A Universally Adaptable Framework for Content Clarity

In Blog, Customer Stories by Chris Meyer

Your content isn’t broken. It’s just buried.

Most teams have good content. They just don’t use it because they don’t know what they have, how it fits together, and why it matters. They don’t have clarity.

The result is duplication, content drift, and general inconsistency.

Most teams don’t fix this, because it feels too big to start. Plus there is, after all, new content to create. And no one has time to go backward.

This universally adaptable framework for content clarity is going to help you unroot yourself from this reactionary stance.

It’s a simple 3-step system that brings order to your content with a foundation you can scale from. And unlike hiring an agency, it won’t cost you months of time or tens of thousands of dollars.

Documenting What, Why, and How… with an AI Assist

Here’s how to do it in 3 steps, using AI for the heavy lifting and your brain for the strategic decisioning.

What: Categorize what you have

With a free tool like Screaming Frog, pull a list of your website’s URLs, their titles, meta descriptions, and headers into a spreadsheet. Feed the file to ChatGPT and ask it to sort your pages into the smallest number of categories and describe each category.

Then tighten up the category descriptions and simplify even more. The goal is fewer categories, not more. Over categorization makes everything more complicated.

How: Document your voice, tone, and style

Switch to Google NotebookLM for the next two steps.

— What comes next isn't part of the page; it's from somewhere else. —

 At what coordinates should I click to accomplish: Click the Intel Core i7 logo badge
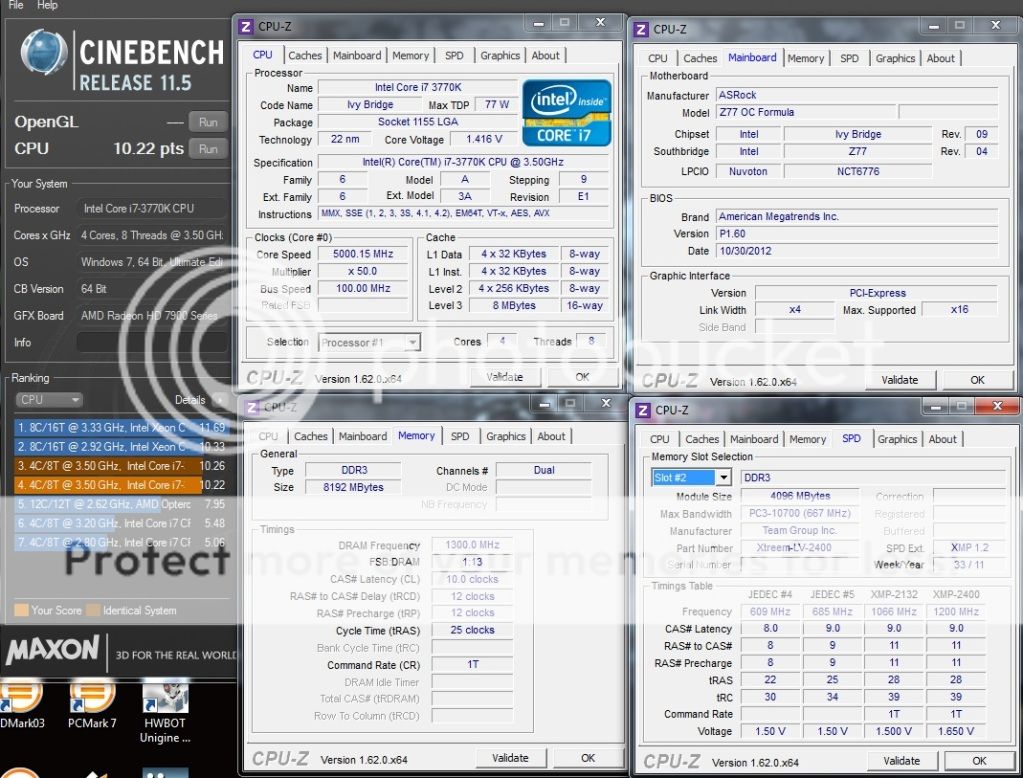pos(566,113)
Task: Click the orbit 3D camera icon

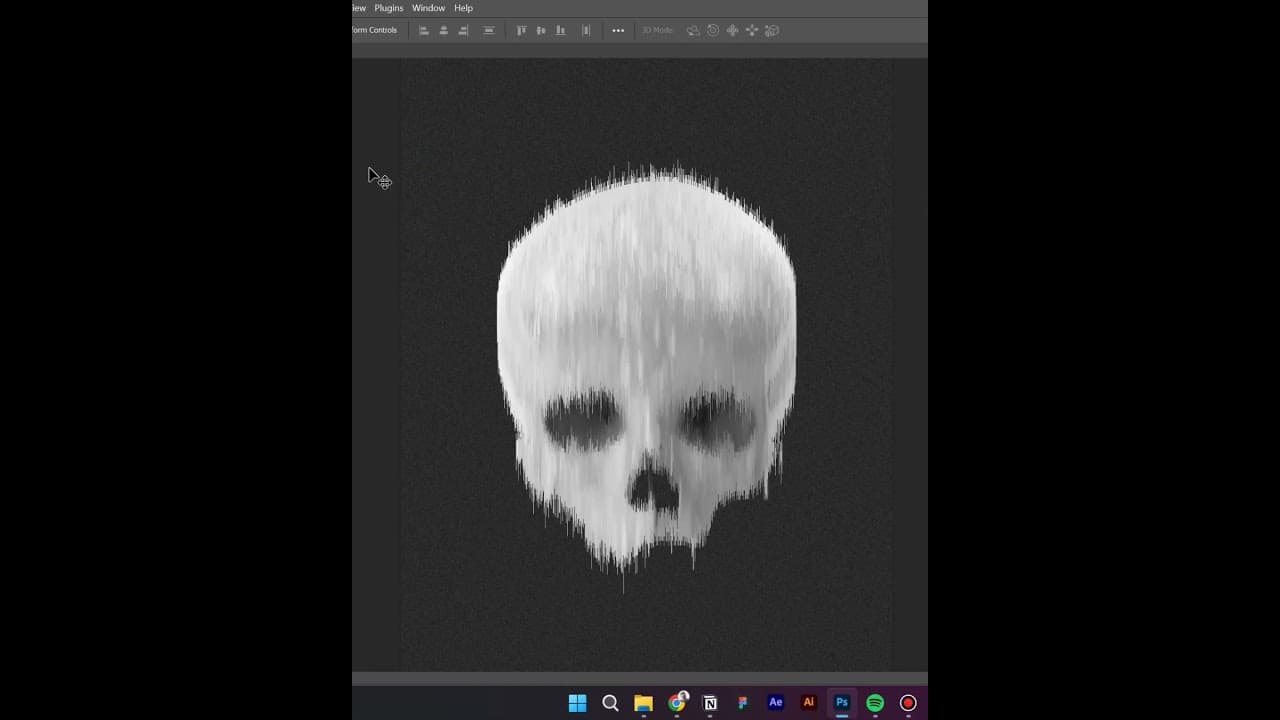Action: pos(693,31)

Upload a sample of 5 to 10 pieces of content from each category and prompt it to create a communication guide.

Ask for these three sections and coach it on what each should include:

  • Voice and tone: How one should write in terms of word choice, rhythm, and style.
  • Formatting preferences: General approach to sentence and paragraph length, spacing, etc.
  • Inventory of messages: Five or six prominent messages from the sample content.

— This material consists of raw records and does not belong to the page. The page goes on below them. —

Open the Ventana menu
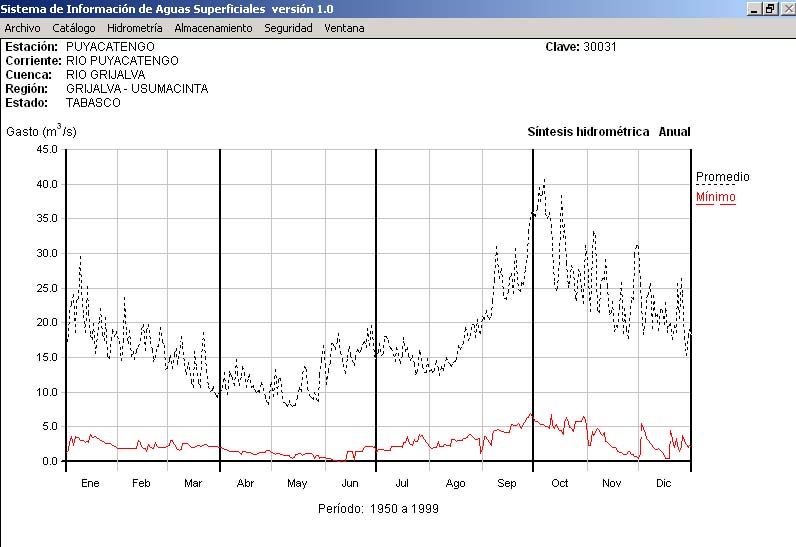The width and height of the screenshot is (796, 547). click(x=344, y=28)
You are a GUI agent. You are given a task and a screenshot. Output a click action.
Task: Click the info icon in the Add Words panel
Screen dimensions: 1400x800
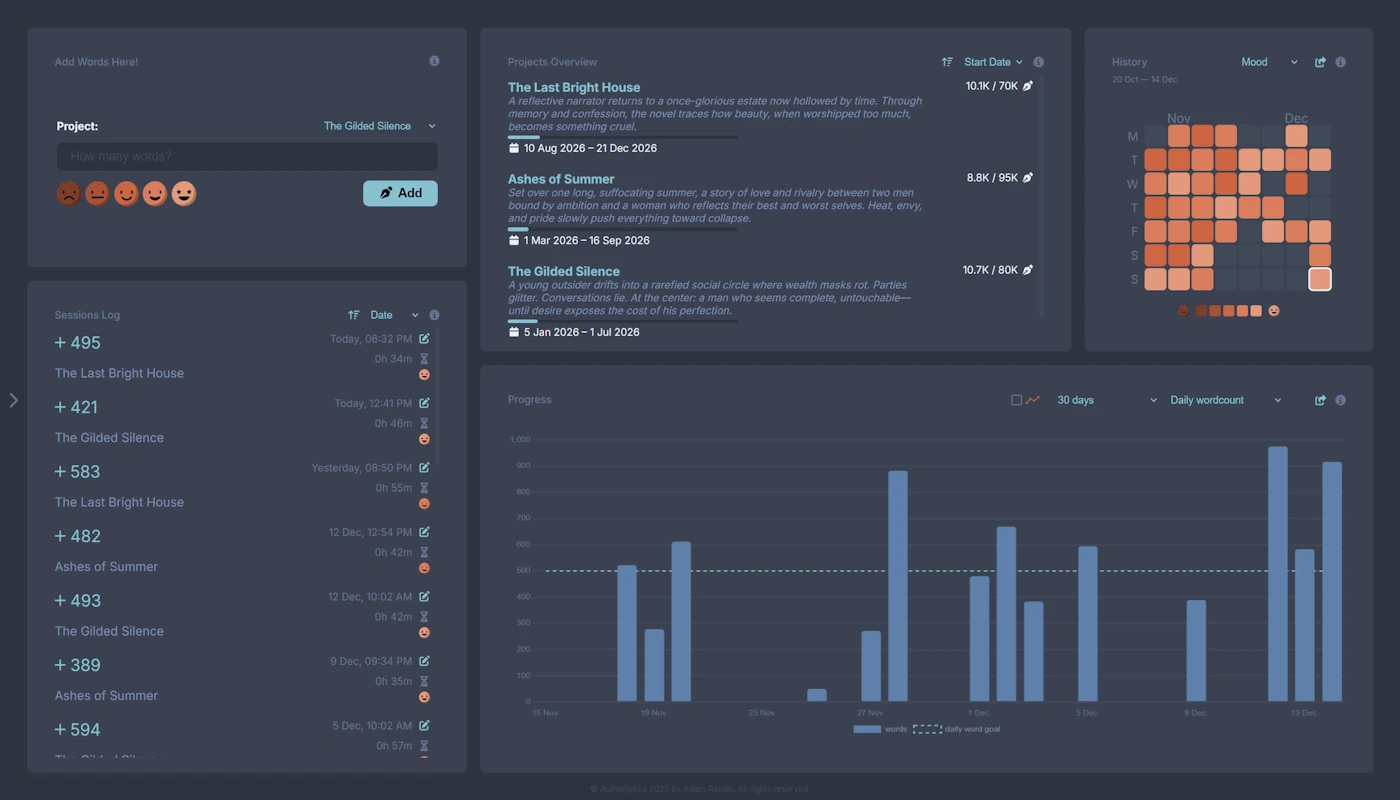tap(434, 61)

Notebook LM is quite wordy, so you’ll want to cut this down. But 80% of the work is done for you.

Why: Map problems to content categories

Now, add your list of categories from Step #1 and prompt Notebook LM to list specific pain points or problems covered by each category.

Comb through these pain points, consolidate the duplicates, and clean up AI’s other inevitable excesses. Then resubmit your edited version of the pain-point-to-content-category map.

Prompt Notebook LM to create a guide: “If you’re writing about X, address Y, Z, and/or A.”

Example: If your category is “Content Strategy,” you might focus on: messy websites, lack of clear editorial direction, and/or inefficient repurposing.

Why This Deeply Adaptable, Universally Applicable Framework Works

This framework works because it surfaces all your content and standardizes how it’s categorized, communicated, and connected to your brand. With everything visible and labeled, you can make smarter strategic decisions and create and delegate content more efficiently.

It gets everything out in the open

Before you can organize anything, you need to see what you’re working with.

That’s why this framework starts by pulling all your content into one place and categorizing it. It forces clarity. You stop guessing what’s on your site and start making smart, strategic decisions based on the full picture.

Hat tip to the KonMari method, which also involves laying every item out before deciding what to keep.

It makes standards repeatable

It’s one thing to know your brand voice. It’s another to communicate it to someone else. When you can do that, and when you know what pain points to hit and what topics are in your wheelhouse, it’s easier to create new content and easier to delegate.

You’ve gone from:

  • How do we sound? ➤ Here’s how we sound when we talk about this.
  • What do we say? ➤ Here’s what we say when we talk about that.
  • Why is this relevant? ➤ Here’s why customers care and how it connects to our product.

It sets you up for smarter strategy

Once you sort your content by theme and document pain points, you can start making sharper decisions. You’ll know which topics are overdone, which ones are missing, and which ones drive results.

This makes it easier to plan content by buyer journey stage, buyer type, or business priority because everything’s already labeled and organized.

You can also inject this information straight into your content production workflow.

One way I do that is by taking the pain-point-to-content-category map from Step #2 and organize it by specific product or brand messages to create a resource writers can use to understand what product or brand messages I want to include.

A return to first principles

Overly prescriptive guides and how-to’s for managing content don’t work because they’re brittle, and hard to adapt. This framework is based on first principles: what, how, and why.

It’s applicable at any layer of the production process, from the editorial plan down to the structure of your creative briefs. And it’s adaptable for any content project, from developing a repurposing workflow to building a robust categorization and tagging scheme.

Inject your creativity and customize this framework to optimally suit your needs. Remember, this is less about specific execution and more about reframing the way you think.